List available models:
- "What image/video models do you have?"
- "List the available endpoints"
- "Show me what RunPod models are available"
→ Run
list_endpointsand summarize the output in plain language for the user
Add a new endpoint:
- "Add this RunPod endpoint: https://console.runpod.io/hub/playground/voice/kokoro-tts"
- "Probe and add these endpoints: kokoro-tts, flux-kontext-pro"
→ Run
discover_endpoints add --candidates "<url-or-id>"
Capabilities & Cost
| Task | Command | Cost | Time |
|---|---|---|---|
| Text → Image | generate_image | ~$0.005/image | 3–8s |
| Edit image(s) | edit_image | ~$0.005/image | 5–15s |
| Image → Video | image_to_video | $0.03–$0.90/clip | 30–120s |
| Text → Video | text_to_video | $0.04–$1.22/clip | 30–120s |
| Any endpoint | call_endpoint | varies | varies |
The built-in commands use default endpoints. For more models (Nano Banana Pro, FLUX, Sora 2, Kling, TTS, etc.) use call_endpoint with any RunPod public endpoint ID.
Endpoint Registry
All known public endpoints are in scripts/endpoints.json. List them:
$SKILL_DIR/run.sh list_endpoints
Call Any Endpoint
$SKILL_DIR/run.sh call_endpoint \
--endpoint <ENDPOINT_ID> \
[--prompt "TEXT"] \
[--image PATH_OR_URL] \
[--audio PATH_OR_URL] \
[--duration 5] \
[--aspect-ratio 16:9] \
[--input '{"key": "value"}'] # full JSON override
Examples:
# Nano Banana Pro image generation
$SKILL_DIR/run.sh call_endpoint --endpoint nano-banana-pro --prompt "a golden retriever in space"

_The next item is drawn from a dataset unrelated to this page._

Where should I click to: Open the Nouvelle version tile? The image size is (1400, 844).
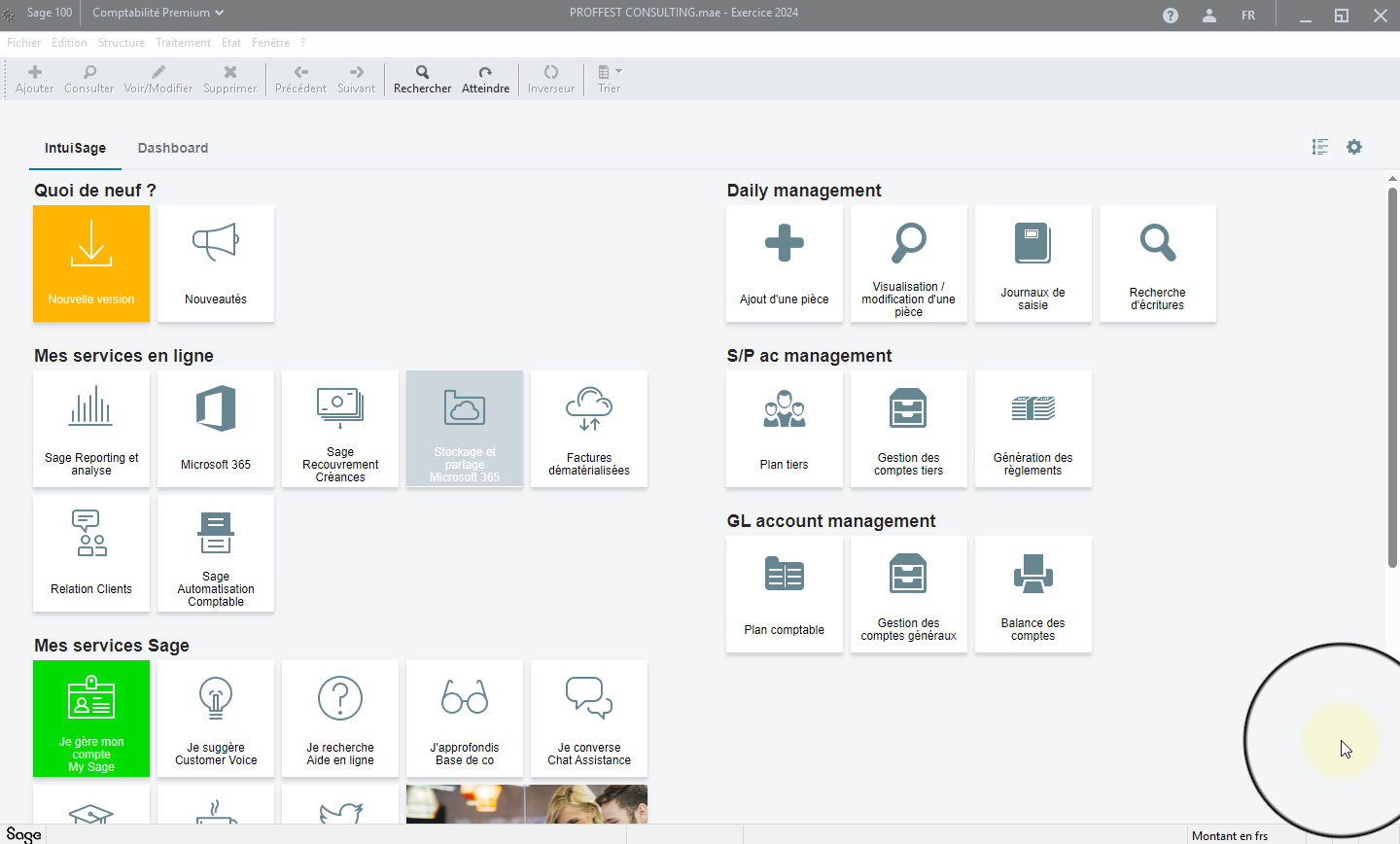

# Nano Banana Pro image editing
$SKILL_DIR/run.sh call_endpoint --endpoint nano-banana-pro --prompt "make it nighttime" --image photo.jpg
# Sora 2 Pro video from image
$SKILL_DIR/run.sh call_endpoint --endpoint sora-2-pro-i2v --image photo.jpg --prompt "camera slowly pulls back" --duration 5
# Kokoro TTS
$SKILL_DIR/run.sh call_endpoint --endpoint kokoro-tts --text "Hello world"
# FLUX Schnell
$SKILL_DIR/run.sh call_endpoint --endpoint flux-schnell --prompt "cyberpunk city" --input '{"width":1024,"height":1024}'
Adding New Endpoints
When the user asks to use an endpoint not in the registry, or the runpod skill reveals a new one:
- Call it directly with
--endpoint <id>— no registry entry needed - Optionally add it to
scripts/endpoints.jsonfor future sessions
With runpod skill: Use the runpod skill to browse/discover endpoint IDs on the RunPod hub, then pass that ID to call_endpoint here.
Generate Image
$SKILL_DIR/run.sh generate_image \
--prompt "PROMPT" \
[--aspect-ratio 1:1|16:9|9:16|4:3|3:4] \
[--seed 42]
Edit Image
$SKILL_DIR/run.sh edit_image \
--images PATH_OR_URL [PATH_OR_URL ...] \
--prompt "EDIT INSTRUCTION" \
[--aspect-ratio 1:1] \
[--seed 42]
- Accepts 1–5 images (local paths or URLs)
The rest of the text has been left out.